[RFC Discussion]: XOR-URLs

Unless there was a problem in an implementation…

True - while you could argue using those types as encoding function +adding the info how you encodes the data pretty much has the same result as just adding this encoding function as identifier for the mimetype as bytes of the payload… So while you are of course correct I don’t think the message of my statement is wrong… (and if you leave out the encoding option and just go with one - like with mutable data - or probably safecoin - it’s just encoded bytes as I said)

Yeah - right - sorry but thinking that even a small child would implement hex wrong is kind of ridiculous - while implementing base32z is obviously a very different beast

On the one hand, you argue for standardisation of one thing (base32), on another, you argue to create our own version of the well tested CID system.
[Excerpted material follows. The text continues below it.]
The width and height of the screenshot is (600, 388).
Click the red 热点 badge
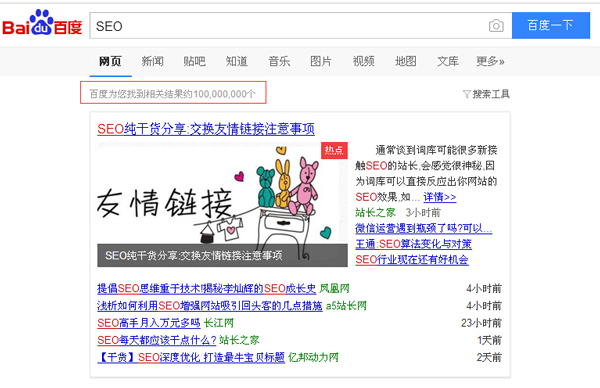point(334,150)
I understand that bugs are frustrating. But one bad implementation doesn’t negate the benefits of z-base32 though, IMO. Especially considering all that’s outlines above (re: API to avoid need for going manual, human readability etc).

Equally, I don’t see a fleshed out benefit to doing away with CIDs which give us the flexibility to update the XOR scheme as we go, in a standardised, tested, and community supported fashion. If we have issues with, or additions we want to make. We can put them forwards, and improve this standardised system for everyone. From @bochaco’s PR they seem very open to this.

Where did I do that? I suggested to just include all relevant bytes in a base32 encoded cid’

(or just use the bytes and encode them hex - my first suggestion and still my favourite one…)

Ps:
Hey - but just go with what you decided for - people will use it or complain/use a different way to share addresses - no reason to waste many hours just because we disagree on importance of some aspects - we’ll just see and react to what happens

:+1: (Thanks. I couldn’t actually find where I’d read that.)


But aye, I think there’s certainly merit to getting typetag’s in there. And error correction could be useful too :+1: (did you have an example of a URL structure with that? ).


That’s me for the night now. Gotta think about :taco: some :bowing_man:.

1 Like

Hmm - actually I was just thinking about a simple 16 bit checksum for error detection - no error correction (because that would be at least 32 bit for one xor name one bit error correction without any additional data… (from memory… Details on block codes can be found here: https://en.m.wikipedia.org/wiki/Block_code - but all that comes with additional complexity - not sure if that is worth the hassle - just giving immediate feedback on error occurance without network calls might be good enough I would guess…)And a wrong character is most probably more than one wrong bit but a couple of them… )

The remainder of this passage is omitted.